- **Given passage**

******

What I don't get is this: what is "Bayesian" about it? It's really more of a utility maximization/optimal stopping game.
Replies from: ZankerH, None↑ comment by ZankerH · 2011-09-20T01:03:28.679Z · LW(p) · GW(p)
It is, as you've already pointed out, a matter of perspective. A player (like me, I'm ashamed to admit) who considers minesweeper an instinct akin to breathing will be able to focus on the dilemma between taking a risk or stopping, if they reach a point where taking a risk is required to progress. Of course, a minesweeper addict capable of playing without shutting their mind off (wait, that's why I'm playing it in the first place!) will recognise the mine and population densities as prior probabilities, and try to workout the conditional probabilities, and how they're likely to impact the outcome.
Replies from: Nonecomment by JoshuaZ · 2011-09-20T01:10:02.002Z · LW(p) · GW(p)
Possible loophole: I can flag every single square. Then no mines will detonate. (I don't know if your code lets me do that but most Minesweeper implementations let one have more flags out than there are mines). There should be a similar penalty for flagging an unmined square. Possibly if any square is flagged that is not a mine then all mines (flagged or not) detonate.
There's a lot of interesting stuff related to minesweeper already. The standard minesweeper is already NP-complete in the sense that if you can ask for an arbitrary board with arbitrary configuration "is it consistent with what I know for their to be a bomb in this square" is an NP-complete problem. Proof. This suggests that your game is quite difficult because it is strictly harder than this since if you can prove a square is open then you should open it, and if you can prove a square has a mine then you should flag it.
Also related amusing video.
Replies from: ZankerHcomment by DanielLC · 2011-09-20T02:18:36.054Z · LW(p) · GW(p)
Your goal, should you choose to embrace it, is to maximise the pleasure/pain ratio.
Shouldn't you be trying to maximise the pleasure-pain difference? They're not quite the same thing.
Replies from: Baughn↑ comment by Baughn · 2011-09-20T12:53:43.210Z · LW(p) · GW(p)
Interesting.
That's the difference between sum and average utilitarianism, I believe.
Replies from: DanielLC↑ comment by DanielLC · 2011-09-20T17:58:26.118Z · LW(p) · GW(p)
No. In average utilitarianism, you take the difference and divide by the number of people. The method this game uses would imply that doubling the amount of pleasure and pain each person feels would have no net benefit or cost, regardless of what the original values were. If there were only pleasure, it wouldn't matter how much, so long as it's greater than zero.
Also, if you used this method, and there were lots of other people in the world, it would effectively come out to the same as normal utilitarianism.

******

- **Extracted material**
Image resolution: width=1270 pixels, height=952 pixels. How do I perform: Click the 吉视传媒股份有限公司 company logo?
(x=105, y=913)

******

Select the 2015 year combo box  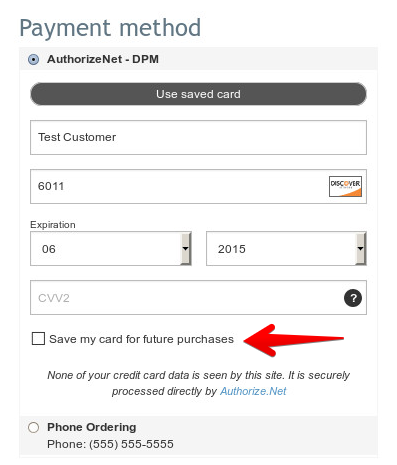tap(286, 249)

******

- **Written problem A**
Do the following statements agree with the minesweeper thread? For each, answer yes or no and quote the deciding words. (i) JoshuaZ says most Minesweeper implementations allow more flags than there are mines. (ii) DanielLC says maximizing the pleasure/pain ratio and maximizing the pleasure-pain difference are the same thing. (iii) DanielLC agrees that the distinction is the difference between sum and average utilitarianism.
- **Written problem B**
In the minesweeper thread, what kind of problem is it to ask whether an arbitrary board allows a bomb in a given square?
- **Written problem C**
Carry on with the minesweeper thread from the point where it stops.

- **Exercise response A**
(i) Yes: "most Minesweeper implementations let one have more flags out than there are mines"
(ii) No: "They're not quite the same thing."
(iii) No: "No. In average utilitarianism, you take the difference and divide by the number of people."

- **Exercise response B**
An NP-complete problem.

- **Exercise response C**
comment by Oscar_Cunningham · 2011-09-20T00:50:18.518Z · LW(p) · GW(p)
Using probability to win normal minesweeper: http://nothings.org/games/minesweeper/
Replies from: taiyo↑ comment by taiyo · 2011-09-20T04:45:00.322Z · LW(p) · GW(p)
I think minesweeper makes a nice analogy with many of the ideas of epistemic rationality espoused in this community. At a basic level, it demonstrates how probabilities are subjectively objective -- our state of information (the board state) is what determines the probability of a mine under an unknown square but that there really is only one correct set of mine probabilities. However, we also run quickly into the problem of bounded cognition. In this situation we resort to heuristics. Of course, heuristics are of varying quality, and it is possible with mathematics, to make better heuristics.
For example, if you find that the set of possible configurations of mines in a particular neighborhood is partitioned into, say, those that involve k mines and those that involve k+1 mines, then you can get a pretty good estimate of the probability that the true configuration will be in one partition or the other. It depends on the density of mines under the squares that aren't known (something like a prior).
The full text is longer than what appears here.